In the Labour manifesto:  
We’ll take robust action against hate crimeAs a country, we must stand together to eradicate hatred, prejudice and intolerance, rather than letting it spread. A Labour government will develop a cross-government strategy on hate crime, from schools to social media, to tackle the growth in anti-Semitism and Islamophobia. We’ll ensure hate crimes are properly recorded, including incidents of Islamophobia, as is currently done with other types of crime.



A future Labour Government is committed to outlaw the scourge of Islamophobia by changing the law and making it an aggravated crime, according to the Party’s Leader Ed Miliband.
“We are going to make it an aggravated crime. We are going to make sure it is marked on people’s records with the police to make sure they root out Islamophobia as a hate crime,” Miliband told the Editor of The Muslim News, Ahmed J Versi in a wide ranging exclusive interview.“We are going to change the law on this so we make it absolutely clear of our abhorrence of hate crime and Islamophobia.
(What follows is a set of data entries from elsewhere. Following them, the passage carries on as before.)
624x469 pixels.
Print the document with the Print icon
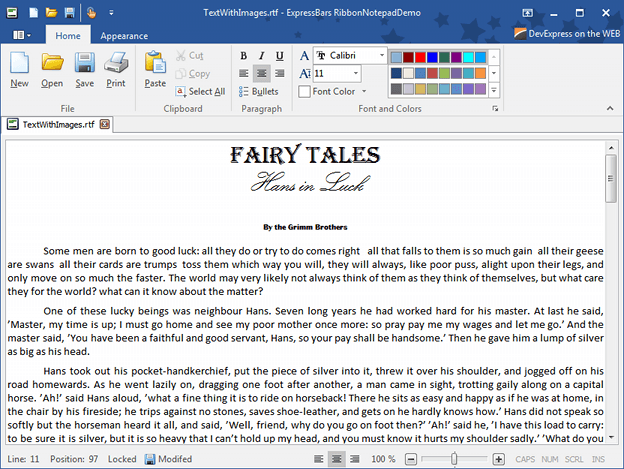click(x=116, y=68)
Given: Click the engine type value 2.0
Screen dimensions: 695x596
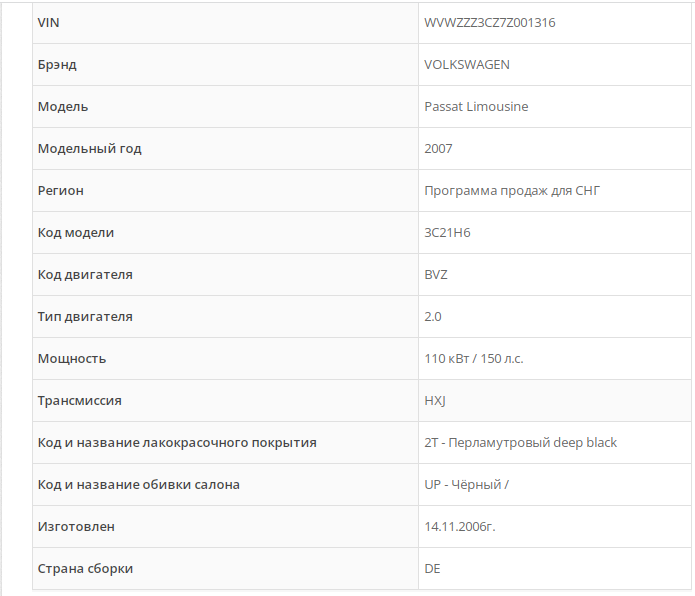Looking at the screenshot, I should [x=433, y=316].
It will be the first time that the police will record Islamophobic attacks right across the country,” he said.Labour Party Manifesto pledged to take a “zero-tolerance approach to hate crime” regarding the growth of Islamophobia as well as anti-Semitism. “We will challenge prejudice before it grows, whether in schools, universities or on social media. And we will strengthen the law on disability, homophobic, and transphobic hate crime,” it said.

So what is it to be? Is a Labour government going to make ‘Islamophobia’ a hate crime? 

ASBO for Craig, prison for me? 


6 comments:

  1. The 'let's be clear' seems to be an audible manifestation of the happy warrior mantra, more to reboot himself into saying something that he hopes, by prefacing as clear, it so becomes.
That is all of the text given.